Requirement 1 ▸ In the essay on US propaganda and the attack on Iraq, what share of Americans does the ABC News poll say believe Saddam Hussein directly supports al-Qaeda?
Requirement 2 ▸ Resume the essay on US propaganda and the attack on Iraq, continuing from its final sentence.
BEGIN Selected excerpt
An ABC News poll says that 55 per cent of Americans believe Saddam Hussein directly supports al-Qaeda. There is, of course, fear, a muddled desire for revenge and much wishful thinking swelling such figures. Nonetheless, the verbal poison of so much US government and media propaganda is killing not only Iraqis. It is killing America too.

It's true, of course, that everybody is propagandised during war. There are degrees, however, and the potency of contemporary US propaganda is at least as shocking and awesome as its killing technology. There is much we don't and can't know about the attack on Iraq. There is also much we do know. We know that no link between Saddam Hussein and September 11th has been established. We know that, if it were, the attack on Iraq would be much more easily justified by George Bush and his hawks. We know that they repeatedly infer such a link.

Listen, if you can bear it, to Bush's speeches - time after time he links, through syntax, the charged words "terrorism" and "Iraq". That's to be expected from a warmongering president. He's not the only politician who does that. But the appalling poll figures mentioned above could not possibly be achieved without the complicity of powerful elements of the media.

In a fair world, some of the liars masquerading as journalists would eventually be tried as accomplices to war crimes. They could, of course, plead that they were so propagandised to begin with that they were unable to distinguish between normal patriotic bias and gleeful mendacity. A benign view of their deeds could conceivably accept such a defence. Were it to do so, however, the entire information apparatus of their "free" society would be indicted.

It was a feature of Nazi propaganda that it was spectacularly influential within Germany and its coalition of the willing. Abroad, it was generally seen as so hysterical and ridiculous that it was mercilessly mocked and parodied. It was, simply, unbelievable. The hallucinatory levels achieved by current US propaganda are no different.

There is, to be fair, a distinction to be maintained between Adolf Hitler and George Bush. You might argue that linking them in the same sentence with a simple conjunction apes the syntactical device of linking "terrorism" and "Iraq". It does, and perhaps no disavowals can change that. Bush is not Hitler, but he and his project display nascent and alarming similarities.
END Selected excerpt
BEGIN Extracted records
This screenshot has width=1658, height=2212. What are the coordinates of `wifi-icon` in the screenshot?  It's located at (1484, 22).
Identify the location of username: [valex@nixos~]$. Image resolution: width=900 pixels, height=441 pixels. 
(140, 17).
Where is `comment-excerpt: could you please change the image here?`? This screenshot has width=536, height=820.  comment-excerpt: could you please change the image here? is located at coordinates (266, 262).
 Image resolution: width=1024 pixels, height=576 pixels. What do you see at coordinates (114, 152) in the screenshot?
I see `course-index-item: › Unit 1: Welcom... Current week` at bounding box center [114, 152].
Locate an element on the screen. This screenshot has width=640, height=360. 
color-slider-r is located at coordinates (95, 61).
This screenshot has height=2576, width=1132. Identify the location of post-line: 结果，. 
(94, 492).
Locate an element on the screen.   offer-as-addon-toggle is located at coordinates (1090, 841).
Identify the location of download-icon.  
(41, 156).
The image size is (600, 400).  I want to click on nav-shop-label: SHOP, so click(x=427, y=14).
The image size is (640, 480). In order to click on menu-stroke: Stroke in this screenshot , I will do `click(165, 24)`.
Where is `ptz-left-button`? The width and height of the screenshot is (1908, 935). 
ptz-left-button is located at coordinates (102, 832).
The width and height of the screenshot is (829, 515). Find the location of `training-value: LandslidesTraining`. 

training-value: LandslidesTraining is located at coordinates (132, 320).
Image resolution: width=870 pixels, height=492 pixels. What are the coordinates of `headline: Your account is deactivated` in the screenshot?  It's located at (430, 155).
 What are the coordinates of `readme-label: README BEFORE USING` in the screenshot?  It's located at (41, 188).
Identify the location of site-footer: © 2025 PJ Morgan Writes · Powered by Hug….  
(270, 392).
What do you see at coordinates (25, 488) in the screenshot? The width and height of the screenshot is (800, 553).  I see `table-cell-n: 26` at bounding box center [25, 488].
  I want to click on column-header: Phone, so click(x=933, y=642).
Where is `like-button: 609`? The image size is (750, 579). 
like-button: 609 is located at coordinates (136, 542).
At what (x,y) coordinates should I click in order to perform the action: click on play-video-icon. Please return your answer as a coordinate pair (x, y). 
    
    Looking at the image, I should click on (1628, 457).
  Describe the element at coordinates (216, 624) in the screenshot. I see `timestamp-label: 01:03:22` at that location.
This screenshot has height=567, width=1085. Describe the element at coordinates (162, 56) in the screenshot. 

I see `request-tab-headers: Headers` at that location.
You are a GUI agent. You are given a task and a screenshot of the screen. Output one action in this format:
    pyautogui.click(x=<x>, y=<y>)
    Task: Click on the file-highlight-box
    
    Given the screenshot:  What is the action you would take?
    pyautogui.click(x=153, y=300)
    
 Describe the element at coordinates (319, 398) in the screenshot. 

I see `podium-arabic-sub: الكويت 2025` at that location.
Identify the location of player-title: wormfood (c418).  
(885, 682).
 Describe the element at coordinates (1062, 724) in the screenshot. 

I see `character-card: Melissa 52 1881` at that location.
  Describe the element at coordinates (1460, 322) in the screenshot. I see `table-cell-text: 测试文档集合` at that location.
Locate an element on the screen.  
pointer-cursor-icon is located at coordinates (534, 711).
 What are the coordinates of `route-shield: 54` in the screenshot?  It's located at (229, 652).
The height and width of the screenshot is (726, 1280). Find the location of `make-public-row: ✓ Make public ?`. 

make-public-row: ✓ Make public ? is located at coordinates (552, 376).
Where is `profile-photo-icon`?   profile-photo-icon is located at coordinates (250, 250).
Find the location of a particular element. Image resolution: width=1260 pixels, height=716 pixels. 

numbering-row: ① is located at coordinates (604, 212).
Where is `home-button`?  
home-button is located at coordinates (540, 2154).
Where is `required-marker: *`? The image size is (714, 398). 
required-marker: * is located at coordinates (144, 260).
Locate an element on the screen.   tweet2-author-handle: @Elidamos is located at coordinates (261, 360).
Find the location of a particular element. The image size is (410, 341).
END Extracted records
Answer box 1 ▸ 55 per cent.

Answer box 2 ▸
The bid for world domination through military means; the pernicious propaganda which is isolating the US and its lapdogs from world opinion; the changing or sidestepping of inconvenient laws - all of these measures should make us wary. Even so, ordinary Americans are the most crucial constituency in the world now.

They can effect a regime change in Washington. They are so heavily propagandised, however - their minds carpet-bombed by the regime and its media B-52s of Fox News, CNN, Rush Limbaugh, the Wall Street Journal, the Washington Post and the Rupert Murdoch tabloids - that there can be no guarantee they will remove Bush and his risible hawks.

If ordinary Americans choose not to or cannot stop endless war, the options for doing so become nightmarish. What happens if the leaders and public of other nuclear powers decide they've had enough of the US cowboys and their British sidekicks? If other powerful countries decide that they too want to live free or die without a new global imperium, they could offer an ultimatum to that effect.

Just because the Cold War ended, the possibility of Mutually Assured Destruction didn't go away, you know. If Bush attacks another state after Iraq and gets re-elected, the MAD doctrine could be taken out of Cold War storage. Will people, as some are indicating already, be bored with the "war" then?